---- DATA EXCERPTS
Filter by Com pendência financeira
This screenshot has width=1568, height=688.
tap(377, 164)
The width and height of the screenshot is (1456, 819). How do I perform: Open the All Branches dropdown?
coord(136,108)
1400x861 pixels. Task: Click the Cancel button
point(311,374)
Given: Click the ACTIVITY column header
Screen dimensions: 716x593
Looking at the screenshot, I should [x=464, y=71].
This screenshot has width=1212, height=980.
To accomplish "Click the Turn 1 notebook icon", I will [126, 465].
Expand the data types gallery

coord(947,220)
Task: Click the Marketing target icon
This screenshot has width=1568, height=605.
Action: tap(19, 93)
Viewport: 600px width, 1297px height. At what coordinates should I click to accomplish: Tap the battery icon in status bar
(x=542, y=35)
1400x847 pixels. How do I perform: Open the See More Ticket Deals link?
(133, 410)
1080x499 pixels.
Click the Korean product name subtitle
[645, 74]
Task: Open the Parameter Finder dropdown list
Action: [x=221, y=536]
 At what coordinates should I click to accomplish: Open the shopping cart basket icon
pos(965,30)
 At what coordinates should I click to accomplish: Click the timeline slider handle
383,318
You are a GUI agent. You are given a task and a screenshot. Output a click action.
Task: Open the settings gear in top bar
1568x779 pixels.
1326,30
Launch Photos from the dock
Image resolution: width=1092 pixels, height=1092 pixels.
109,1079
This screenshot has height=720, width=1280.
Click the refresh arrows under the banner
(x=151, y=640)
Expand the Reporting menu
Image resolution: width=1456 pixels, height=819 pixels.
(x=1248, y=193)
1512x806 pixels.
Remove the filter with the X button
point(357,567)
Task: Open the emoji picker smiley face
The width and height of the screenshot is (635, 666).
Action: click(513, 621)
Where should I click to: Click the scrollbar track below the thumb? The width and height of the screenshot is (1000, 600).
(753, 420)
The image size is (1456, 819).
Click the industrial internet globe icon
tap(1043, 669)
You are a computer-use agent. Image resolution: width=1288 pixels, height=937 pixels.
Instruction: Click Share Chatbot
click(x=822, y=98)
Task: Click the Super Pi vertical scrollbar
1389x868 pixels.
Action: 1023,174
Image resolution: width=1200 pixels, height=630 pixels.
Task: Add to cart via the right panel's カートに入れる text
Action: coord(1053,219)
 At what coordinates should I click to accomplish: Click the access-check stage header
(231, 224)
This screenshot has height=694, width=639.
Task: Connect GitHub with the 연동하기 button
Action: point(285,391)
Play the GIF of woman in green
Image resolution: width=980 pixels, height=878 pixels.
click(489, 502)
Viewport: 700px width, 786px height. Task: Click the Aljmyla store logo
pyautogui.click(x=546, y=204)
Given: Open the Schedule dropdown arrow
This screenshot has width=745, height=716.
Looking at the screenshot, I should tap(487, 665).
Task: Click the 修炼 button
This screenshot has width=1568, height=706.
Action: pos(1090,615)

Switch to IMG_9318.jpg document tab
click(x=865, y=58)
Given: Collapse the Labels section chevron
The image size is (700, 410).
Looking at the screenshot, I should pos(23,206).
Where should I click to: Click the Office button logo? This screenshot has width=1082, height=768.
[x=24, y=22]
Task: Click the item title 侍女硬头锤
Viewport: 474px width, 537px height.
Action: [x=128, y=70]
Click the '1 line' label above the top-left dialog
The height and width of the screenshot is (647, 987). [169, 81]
--------
Can you turn the lines from the one containing "Given: Click the ACTIVITY column header" up to and including the one containing "coord(947,220)" into a two-column CSV with the headers input and output? Use one row per item, with its text in input and its answer in output, each field in double quotes and any line breaks replaced by spaces.

TASK SOLUTION:
input,output
"Given: Click the ACTIVITY column header Screen dimensions: 716x593","Looking at the screenshot, I should [x=464, y=71]."
"This screenshot has width=1212, height=980. To accomplish ""Click the Turn 1 notebook icon"",","I will [126, 465]."
"Expand the data types gallery","coord(947,220)"